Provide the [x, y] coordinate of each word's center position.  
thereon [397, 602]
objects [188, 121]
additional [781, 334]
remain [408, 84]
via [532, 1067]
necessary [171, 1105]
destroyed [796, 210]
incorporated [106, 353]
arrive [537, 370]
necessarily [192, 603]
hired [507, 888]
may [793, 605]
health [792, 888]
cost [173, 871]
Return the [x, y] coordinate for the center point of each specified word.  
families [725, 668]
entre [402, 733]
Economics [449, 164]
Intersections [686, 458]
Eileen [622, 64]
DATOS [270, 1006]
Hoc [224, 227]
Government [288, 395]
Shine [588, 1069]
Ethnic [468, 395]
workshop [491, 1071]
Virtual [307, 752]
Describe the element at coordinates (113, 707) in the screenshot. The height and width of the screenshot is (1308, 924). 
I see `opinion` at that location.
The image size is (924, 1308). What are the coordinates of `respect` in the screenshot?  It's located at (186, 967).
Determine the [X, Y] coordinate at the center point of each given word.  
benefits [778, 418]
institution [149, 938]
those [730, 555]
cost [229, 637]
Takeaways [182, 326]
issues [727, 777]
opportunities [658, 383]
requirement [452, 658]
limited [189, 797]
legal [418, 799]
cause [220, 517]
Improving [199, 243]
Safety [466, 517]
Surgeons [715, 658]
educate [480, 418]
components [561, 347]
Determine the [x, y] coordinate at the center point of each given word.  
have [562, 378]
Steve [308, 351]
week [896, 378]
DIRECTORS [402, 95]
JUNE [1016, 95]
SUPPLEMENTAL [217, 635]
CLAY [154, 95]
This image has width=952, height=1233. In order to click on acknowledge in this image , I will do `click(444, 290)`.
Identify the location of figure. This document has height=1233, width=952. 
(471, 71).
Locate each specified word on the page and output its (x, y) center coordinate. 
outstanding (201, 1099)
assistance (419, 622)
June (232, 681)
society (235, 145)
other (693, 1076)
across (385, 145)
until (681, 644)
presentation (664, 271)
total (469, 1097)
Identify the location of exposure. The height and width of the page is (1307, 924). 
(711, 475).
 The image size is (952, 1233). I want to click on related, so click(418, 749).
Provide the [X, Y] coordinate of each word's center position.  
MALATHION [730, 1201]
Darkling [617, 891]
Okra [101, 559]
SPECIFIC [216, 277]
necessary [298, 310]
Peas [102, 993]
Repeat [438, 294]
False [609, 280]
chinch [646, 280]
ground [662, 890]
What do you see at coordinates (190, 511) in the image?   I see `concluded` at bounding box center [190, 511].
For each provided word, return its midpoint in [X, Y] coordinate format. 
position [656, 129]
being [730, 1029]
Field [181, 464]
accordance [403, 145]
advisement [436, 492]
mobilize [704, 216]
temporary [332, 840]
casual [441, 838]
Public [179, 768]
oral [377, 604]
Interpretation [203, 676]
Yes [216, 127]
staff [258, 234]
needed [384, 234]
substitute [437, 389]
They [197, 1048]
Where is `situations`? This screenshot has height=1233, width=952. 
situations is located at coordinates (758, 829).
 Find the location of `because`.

GOAL: Retype the data from the line containing "casual [441, 838]" through the end of the data, keeping every line identical.

CORRECT RESPONSE:
casual [441, 838]
Public [179, 768]
oral [377, 604]
Interpretation [203, 676]
Yes [216, 127]
staff [258, 234]
needed [384, 234]
substitute [437, 389]
They [197, 1048]
Where is `situations`? This screenshot has height=1233, width=952. 
situations is located at coordinates (758, 829).
 Find the location of `because`.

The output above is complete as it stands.